Nell’annunciare il congresso federale della Lega Nord per il 21 maggio, Matteo Salvini ha rassicurato i dirigenti riuniti nel consiglio federale in via Bellerio, a Milano. Il segretario del Carroccio ha esplicitamente chiarito che lo statuto federale del Movimento “non si tocca” tanto che non sara’ creata alcuna commissione ad hoc. Il tema e’ quello della modifica dell’articolo uno del testo in cui si enuncia tra le finalita’ del partito il raggiungimento dell’indipendenza della Padania. Obiettivo passato non proprio in linea con la svolta nazionale e sovranista impressa da Salvini, ma che evidentemente il ‘capitano’ dei lumbard non vuole modificare per non dar adito a nuovi malumori nella vecchia guardia ‘nordista’. Nei mesi scorsi, parlando dei cambiamenti che ha in mente, Salvini aveva spiegato che “piu’ che cancellare” voci dallo statuto ha in mente di “aggiungere”: l’idea e’ quella di un contenitore, una federazione che unisca le varie anime del centrodestra, per la leadership della quale non fa mistero di candidarsi. Per il resto, il congresso verra’ convocato ufficialmente da un direttivo federale che si riunira’ lunedi’ prossimo. Al momento non sembra che la parte piu’ critica nei confronti della guida di Salvini – capitanata dall’anziano fondatore Umberto Bossi – abbia intenzione di esprimere una candidatura. Nei mesi scorsi, erano circolate indiscrezioni su un’eventuale corsa del segretario della Lega lombarda, Paolo Grimoldi, puntualmente smentite dall’interessato.
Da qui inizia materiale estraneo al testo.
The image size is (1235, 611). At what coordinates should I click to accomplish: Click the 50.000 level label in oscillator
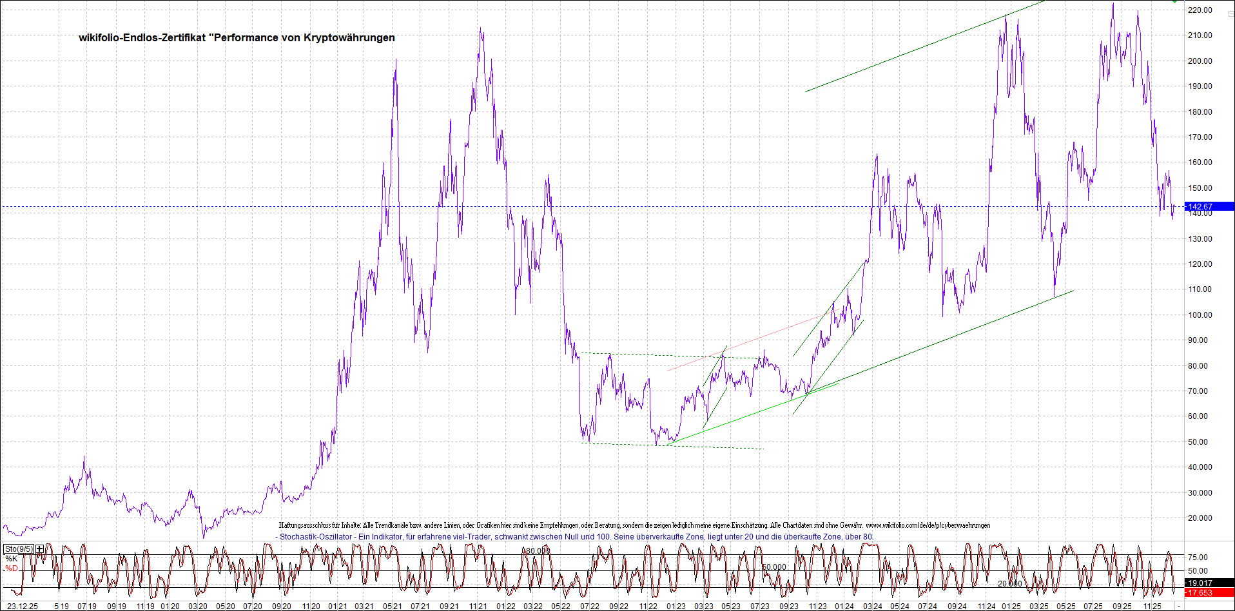[x=774, y=568]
Le uniche modifiche che Salvini potrebbe introdurre – e di cui riferiscono fonti parlamentari – riguarderebbero le regole per l’elezione dei componenti del consiglio federale. Del massimo organo decisionale del Movimento – oltre al segretario federale, al presidente a vita Bossi, al responsabile organizzativo e i segretari regionali (nazionali, nella terminologia leghista) – fanno parte anche 13 membri eletti dal congresso. L’idea sarebbe di presentare una sorta di lista ‘bloccata’ di candidati al consiglio federale in abbinamento con il candidato segretario. Quindi sarebbe il segretario e non piu’ il congresso, l’assemblea, a sceglierli (anche se formalmente la loro elezione sarebbe ratificata dall’assise). Si tratterebbe di un cambiamento delle regole che potrebbe permettere a Salvini di controllare meglio il consiglio federale. Attualmente l’organo esecutivo e’ ancora quello eletto ai tempi del congresso che porto’ Roberto Maroni al timone della Lega, nel luglio del 2012.